- _What you should do_: Starting at the line that contains "Search (41, 150)", quote each line exactly through the last line of the entries, both included.

- _The data_:
Start of Block

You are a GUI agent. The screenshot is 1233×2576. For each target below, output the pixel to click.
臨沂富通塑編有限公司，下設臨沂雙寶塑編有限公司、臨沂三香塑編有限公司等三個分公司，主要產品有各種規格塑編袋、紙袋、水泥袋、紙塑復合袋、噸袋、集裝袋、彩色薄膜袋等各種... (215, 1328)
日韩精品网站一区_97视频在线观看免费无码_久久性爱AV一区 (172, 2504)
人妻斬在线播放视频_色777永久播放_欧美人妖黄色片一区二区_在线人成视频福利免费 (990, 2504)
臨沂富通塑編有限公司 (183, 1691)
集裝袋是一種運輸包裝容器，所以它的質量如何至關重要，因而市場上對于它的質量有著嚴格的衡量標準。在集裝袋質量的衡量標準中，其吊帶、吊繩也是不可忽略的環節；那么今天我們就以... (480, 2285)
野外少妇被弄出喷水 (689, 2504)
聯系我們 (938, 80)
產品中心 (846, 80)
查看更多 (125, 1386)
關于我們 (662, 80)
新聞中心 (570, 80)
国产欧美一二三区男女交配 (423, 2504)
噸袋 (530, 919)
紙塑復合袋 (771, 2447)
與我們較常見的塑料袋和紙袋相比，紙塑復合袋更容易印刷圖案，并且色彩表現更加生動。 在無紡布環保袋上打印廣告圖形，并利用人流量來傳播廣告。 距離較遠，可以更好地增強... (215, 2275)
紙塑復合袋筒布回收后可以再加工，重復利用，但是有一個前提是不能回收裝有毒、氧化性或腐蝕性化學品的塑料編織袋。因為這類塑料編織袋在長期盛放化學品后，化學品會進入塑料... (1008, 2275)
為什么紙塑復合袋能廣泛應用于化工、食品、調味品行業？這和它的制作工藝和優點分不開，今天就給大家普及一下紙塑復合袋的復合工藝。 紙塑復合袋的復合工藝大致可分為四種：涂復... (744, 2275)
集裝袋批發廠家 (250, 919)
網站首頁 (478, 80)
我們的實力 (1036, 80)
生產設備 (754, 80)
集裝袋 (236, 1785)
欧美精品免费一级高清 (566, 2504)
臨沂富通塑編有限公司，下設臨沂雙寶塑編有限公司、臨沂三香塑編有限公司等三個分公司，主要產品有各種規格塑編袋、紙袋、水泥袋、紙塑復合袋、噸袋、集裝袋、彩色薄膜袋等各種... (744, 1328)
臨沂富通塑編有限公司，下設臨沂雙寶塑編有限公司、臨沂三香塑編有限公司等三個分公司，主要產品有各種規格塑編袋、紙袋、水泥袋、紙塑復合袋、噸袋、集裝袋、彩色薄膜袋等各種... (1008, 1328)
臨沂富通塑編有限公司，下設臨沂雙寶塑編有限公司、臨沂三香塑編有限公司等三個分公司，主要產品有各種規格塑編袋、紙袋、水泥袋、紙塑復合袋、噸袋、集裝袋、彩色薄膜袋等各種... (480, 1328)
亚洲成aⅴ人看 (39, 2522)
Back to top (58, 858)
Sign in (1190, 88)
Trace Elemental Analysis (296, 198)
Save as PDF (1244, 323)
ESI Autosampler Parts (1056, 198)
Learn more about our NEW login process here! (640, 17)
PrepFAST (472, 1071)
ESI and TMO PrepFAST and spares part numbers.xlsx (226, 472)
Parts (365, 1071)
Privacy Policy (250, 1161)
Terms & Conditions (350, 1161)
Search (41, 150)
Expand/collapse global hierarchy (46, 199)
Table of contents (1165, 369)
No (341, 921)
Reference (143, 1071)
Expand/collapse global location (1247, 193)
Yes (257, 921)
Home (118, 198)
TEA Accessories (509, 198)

End of Block

- _Exercise result_:
Search (41, 150)
Expand/collapse global hierarchy (46, 199)
Table of contents (1165, 369)
No (341, 921)
Reference (143, 1071)
Expand/collapse global location (1247, 193)
Yes (257, 921)
Home (118, 198)
TEA Accessories (509, 198)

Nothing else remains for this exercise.